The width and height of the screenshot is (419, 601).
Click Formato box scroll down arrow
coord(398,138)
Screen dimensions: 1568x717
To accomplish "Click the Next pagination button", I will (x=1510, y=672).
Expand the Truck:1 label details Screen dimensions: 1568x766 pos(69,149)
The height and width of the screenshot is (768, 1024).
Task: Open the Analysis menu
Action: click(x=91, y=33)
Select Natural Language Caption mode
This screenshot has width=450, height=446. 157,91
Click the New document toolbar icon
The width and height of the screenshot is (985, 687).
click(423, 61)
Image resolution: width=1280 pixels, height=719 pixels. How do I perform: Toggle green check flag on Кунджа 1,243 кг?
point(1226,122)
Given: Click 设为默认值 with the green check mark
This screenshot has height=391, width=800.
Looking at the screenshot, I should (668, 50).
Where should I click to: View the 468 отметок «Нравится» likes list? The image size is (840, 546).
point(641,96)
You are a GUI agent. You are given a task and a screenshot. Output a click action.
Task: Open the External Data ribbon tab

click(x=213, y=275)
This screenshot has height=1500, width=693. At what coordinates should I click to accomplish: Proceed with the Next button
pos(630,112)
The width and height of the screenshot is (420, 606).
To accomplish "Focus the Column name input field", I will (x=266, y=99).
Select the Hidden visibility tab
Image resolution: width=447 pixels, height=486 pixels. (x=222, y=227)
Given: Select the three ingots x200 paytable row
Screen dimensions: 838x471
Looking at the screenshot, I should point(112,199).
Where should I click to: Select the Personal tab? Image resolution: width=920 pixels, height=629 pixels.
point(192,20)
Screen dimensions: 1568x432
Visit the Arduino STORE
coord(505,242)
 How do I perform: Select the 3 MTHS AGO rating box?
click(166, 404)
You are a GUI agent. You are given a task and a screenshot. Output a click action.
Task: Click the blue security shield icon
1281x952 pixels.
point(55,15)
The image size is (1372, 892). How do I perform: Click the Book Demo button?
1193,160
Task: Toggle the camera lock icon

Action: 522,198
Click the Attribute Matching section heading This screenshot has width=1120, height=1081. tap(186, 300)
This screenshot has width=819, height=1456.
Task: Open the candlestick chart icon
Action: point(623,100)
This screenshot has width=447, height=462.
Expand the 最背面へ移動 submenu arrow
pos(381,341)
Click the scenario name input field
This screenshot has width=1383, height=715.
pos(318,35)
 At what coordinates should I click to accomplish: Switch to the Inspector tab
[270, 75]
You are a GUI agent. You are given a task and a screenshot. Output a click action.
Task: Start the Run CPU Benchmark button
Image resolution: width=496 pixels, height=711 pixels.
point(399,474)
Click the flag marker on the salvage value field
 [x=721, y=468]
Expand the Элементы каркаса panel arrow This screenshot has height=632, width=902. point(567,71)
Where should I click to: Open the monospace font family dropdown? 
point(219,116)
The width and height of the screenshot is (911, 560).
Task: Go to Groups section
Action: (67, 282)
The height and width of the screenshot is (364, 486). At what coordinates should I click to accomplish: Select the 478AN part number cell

========

# [To be done]
Rewrite all the lines above as a Markdown table with two columns, Row and Line. Put a row number in Row and the line in Line, and leave out blank lines.

# [Written solution]
| Row | Line |
|---|---|
| 1 | The width and height of the screenshot is (419, 601). |
| 2 | Click Formato box scroll down arrow |
| 3 | coord(398,138) |
| 4 | Screen dimensions: 1568x717 |
| 5 | To accomplish "Click the Next pagination button", I will (x=1510, y=672). |
| 6 | Expand the Truck:1 label details Screen dimensions: 1568x766 pos(69,149) |
| 7 | The height and width of the screenshot is (768, 1024). |
| 8 | Task: Open the Analysis menu |
| 9 | Action: click(x=91, y=33) |
| 10 | Select Natural Language Caption mode |
| 11 | This screenshot has width=450, height=446. 157,91 |
| 12 | Click the New document toolbar icon |
| 13 | The width and height of the screenshot is (985, 687). |
| 14 | click(423, 61) |
| 15 | Image resolution: width=1280 pixels, height=719 pixels. How do I perform: Toggle green check flag on Кунджа 1,243 кг? |
| 16 | point(1226,122) |
| 17 | Given: Click 设为默认值 with the green check mark |
| 18 | This screenshot has height=391, width=800. |
| 19 | Looking at the screenshot, I should (668, 50). |
| 20 | Where should I click to: View the 468 отметок «Нравится» likes list? The image size is (840, 546). |
| 21 | point(641,96) |
| 22 | You are a GUI agent. You are given a task and a screenshot. Output a click action. |
| 23 | Task: Open the External Data ribbon tab |
| 24 | click(x=213, y=275) |
| 25 | This screenshot has height=1500, width=693. At what coordinates should I click to accomplish: Proceed with the Next button |
| 26 | pos(630,112) |
| 27 | The width and height of the screenshot is (420, 606). |
| 28 | To accomplish "Focus the Column name input field", I will (x=266, y=99). |
| 29 | Select the Hidden visibility tab |
| 30 | Image resolution: width=447 pixels, height=486 pixels. (x=222, y=227) |
| 31 | Given: Select the three ingots x200 paytable row |
| 32 | Screen dimensions: 838x471 |
| 33 | Looking at the screenshot, I should point(112,199). |
| 34 | Where should I click to: Select the Personal tab? Image resolution: width=920 pixels, height=629 pixels. |
| 35 | point(192,20) |
| 36 | Screen dimensions: 1568x432 |
| 37 | Visit the Arduino STORE |
| 38 | coord(505,242) |
| 39 |  How do I perform: Select the 3 MTHS AGO rating box? |
| 40 | click(166, 404) |
| 41 | You are a GUI agent. You are given a task and a screenshot. Output a click action. |
| 42 | Task: Click the blue security shield icon |
| 43 | 1281x952 pixels. |
| 44 | point(55,15) |
| 45 | The image size is (1372, 892). How do I perform: Click the Book Demo button? |
| 46 | 1193,160 |
| 47 | Task: Toggle the camera lock icon |
| 48 | Action: 522,198 |
| 49 | Click the Attribute Matching section heading This screenshot has width=1120, height=1081. tap(186, 300) |
| 50 | This screenshot has width=819, height=1456. |
| 51 | Task: Open the candlestick chart icon |
| 52 | Action: point(623,100) |
| 53 | This screenshot has width=447, height=462. |
| 54 | Expand the 最背面へ移動 submenu arrow |
| 55 | pos(381,341) |
| 56 | Click the scenario name input field |
| 57 | This screenshot has width=1383, height=715. |
| 58 | pos(318,35) |
| 59 |  At what coordinates should I click to accomplish: Switch to the Inspector tab |
| 60 | [270, 75] |
| 61 | You are a GUI agent. You are given a task and a screenshot. Output a click action. |
| 62 | Task: Start the Run CPU Benchmark button |
| 63 | Image resolution: width=496 pixels, height=711 pixels. |
| 64 | point(399,474) |
| 65 | Click the flag marker on the salvage value field |
| 66 |  [x=721, y=468] |
| 67 | Expand the Элементы каркаса panel arrow This screenshot has height=632, width=902. point(567,71) |
| 68 | Where should I click to: Open the monospace font family dropdown?  |
| 69 | point(219,116) |
| 70 | The width and height of the screenshot is (911, 560). |
| 71 | Task: Go to Groups section |
| 72 | Action: (67, 282) |
| 73 | The height and width of the screenshot is (364, 486). At what coordinates should I click to accomplish: Select the 478AN part number cell |